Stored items
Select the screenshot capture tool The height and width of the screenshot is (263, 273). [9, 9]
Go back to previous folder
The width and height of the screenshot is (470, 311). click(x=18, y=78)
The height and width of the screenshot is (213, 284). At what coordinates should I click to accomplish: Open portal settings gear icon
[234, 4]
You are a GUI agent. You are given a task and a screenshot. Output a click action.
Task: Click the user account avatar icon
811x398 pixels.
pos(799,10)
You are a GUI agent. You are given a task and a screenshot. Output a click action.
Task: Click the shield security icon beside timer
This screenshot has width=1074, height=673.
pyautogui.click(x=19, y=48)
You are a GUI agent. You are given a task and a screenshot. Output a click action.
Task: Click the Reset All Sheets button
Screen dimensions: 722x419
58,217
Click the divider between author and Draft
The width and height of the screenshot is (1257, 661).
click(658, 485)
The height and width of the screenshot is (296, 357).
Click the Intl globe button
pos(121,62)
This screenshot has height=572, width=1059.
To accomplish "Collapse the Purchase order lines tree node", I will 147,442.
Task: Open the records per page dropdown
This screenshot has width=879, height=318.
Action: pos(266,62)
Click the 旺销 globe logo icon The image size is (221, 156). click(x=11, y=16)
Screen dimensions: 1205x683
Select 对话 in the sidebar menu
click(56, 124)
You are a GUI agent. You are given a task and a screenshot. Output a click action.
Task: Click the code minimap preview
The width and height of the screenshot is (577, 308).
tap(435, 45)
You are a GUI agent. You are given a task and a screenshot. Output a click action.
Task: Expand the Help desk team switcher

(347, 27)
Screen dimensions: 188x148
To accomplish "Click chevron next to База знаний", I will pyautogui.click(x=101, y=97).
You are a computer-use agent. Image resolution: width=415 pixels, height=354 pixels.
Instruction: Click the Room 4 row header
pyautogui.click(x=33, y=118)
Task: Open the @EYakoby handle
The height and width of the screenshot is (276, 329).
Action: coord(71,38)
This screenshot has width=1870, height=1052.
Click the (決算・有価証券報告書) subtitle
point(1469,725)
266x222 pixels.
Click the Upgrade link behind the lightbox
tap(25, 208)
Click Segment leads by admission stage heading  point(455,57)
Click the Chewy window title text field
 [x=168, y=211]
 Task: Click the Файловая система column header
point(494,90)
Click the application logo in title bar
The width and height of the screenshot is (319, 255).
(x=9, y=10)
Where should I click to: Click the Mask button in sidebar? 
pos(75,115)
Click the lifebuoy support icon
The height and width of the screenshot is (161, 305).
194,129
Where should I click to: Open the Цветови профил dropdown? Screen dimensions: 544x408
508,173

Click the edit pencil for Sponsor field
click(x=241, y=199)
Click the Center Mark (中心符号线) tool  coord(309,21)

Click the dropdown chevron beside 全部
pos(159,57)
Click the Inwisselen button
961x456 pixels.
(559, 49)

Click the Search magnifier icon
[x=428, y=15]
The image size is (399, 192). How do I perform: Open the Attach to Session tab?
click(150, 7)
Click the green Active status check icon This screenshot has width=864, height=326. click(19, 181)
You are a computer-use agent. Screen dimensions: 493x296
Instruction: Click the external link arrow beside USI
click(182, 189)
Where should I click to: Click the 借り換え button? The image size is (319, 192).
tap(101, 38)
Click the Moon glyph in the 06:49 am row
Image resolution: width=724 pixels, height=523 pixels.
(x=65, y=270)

- _PROBLEM DESCRIPTION_
All lines above should be output verbatim.

- _WORKED SOLUTION_
Select the screenshot capture tool The height and width of the screenshot is (263, 273). [9, 9]
Go back to previous folder
The width and height of the screenshot is (470, 311). click(x=18, y=78)
The height and width of the screenshot is (213, 284). At what coordinates should I click to accomplish: Open portal settings gear icon
[234, 4]
You are a GUI agent. You are given a task and a screenshot. Output a click action.
Task: Click the user account avatar icon
811x398 pixels.
pos(799,10)
You are a GUI agent. You are given a task and a screenshot. Output a click action.
Task: Click the shield security icon beside timer
This screenshot has width=1074, height=673.
pyautogui.click(x=19, y=48)
You are a GUI agent. You are given a task and a screenshot. Output a click action.
Task: Click the Reset All Sheets button
Screen dimensions: 722x419
58,217
Click the divider between author and Draft
The width and height of the screenshot is (1257, 661).
click(658, 485)
The height and width of the screenshot is (296, 357).
Click the Intl globe button
pos(121,62)
This screenshot has height=572, width=1059.
To accomplish "Collapse the Purchase order lines tree node", I will 147,442.
Task: Open the records per page dropdown
This screenshot has width=879, height=318.
Action: pos(266,62)
Click the 旺销 globe logo icon The image size is (221, 156). click(x=11, y=16)
Screen dimensions: 1205x683
Select 对话 in the sidebar menu
click(56, 124)
You are a GUI agent. You are given a task and a screenshot. Output a click action.
Task: Click the code minimap preview
The width and height of the screenshot is (577, 308).
tap(435, 45)
You are a GUI agent. You are given a task and a screenshot. Output a click action.
Task: Expand the Help desk team switcher

(347, 27)
Screen dimensions: 188x148
To accomplish "Click chevron next to База знаний", I will pyautogui.click(x=101, y=97).
You are a computer-use agent. Image resolution: width=415 pixels, height=354 pixels.
Instruction: Click the Room 4 row header
pyautogui.click(x=33, y=118)
Task: Open the @EYakoby handle
The height and width of the screenshot is (276, 329).
Action: coord(71,38)
This screenshot has width=1870, height=1052.
Click the (決算・有価証券報告書) subtitle
point(1469,725)
266x222 pixels.
Click the Upgrade link behind the lightbox
tap(25, 208)
Click Segment leads by admission stage heading  point(455,57)
Click the Chewy window title text field
 [x=168, y=211]
 Task: Click the Файловая система column header
point(494,90)
Click the application logo in title bar
The width and height of the screenshot is (319, 255).
(x=9, y=10)
Where should I click to: Click the Mask button in sidebar? 
pos(75,115)
Click the lifebuoy support icon
The height and width of the screenshot is (161, 305).
194,129
Where should I click to: Open the Цветови профил dropdown? Screen dimensions: 544x408
508,173

Click the edit pencil for Sponsor field
click(x=241, y=199)
Click the Center Mark (中心符号线) tool  coord(309,21)

Click the dropdown chevron beside 全部
pos(159,57)
Click the Inwisselen button
961x456 pixels.
(559, 49)

Click the Search magnifier icon
[x=428, y=15]
The image size is (399, 192). How do I perform: Open the Attach to Session tab?
click(150, 7)
Click the green Active status check icon This screenshot has width=864, height=326. click(19, 181)
You are a computer-use agent. Screen dimensions: 493x296
Instruction: Click the external link arrow beside USI
click(182, 189)
Where should I click to: Click the 借り換え button? The image size is (319, 192).
tap(101, 38)
Click the Moon glyph in the 06:49 am row
Image resolution: width=724 pixels, height=523 pixels.
(x=65, y=270)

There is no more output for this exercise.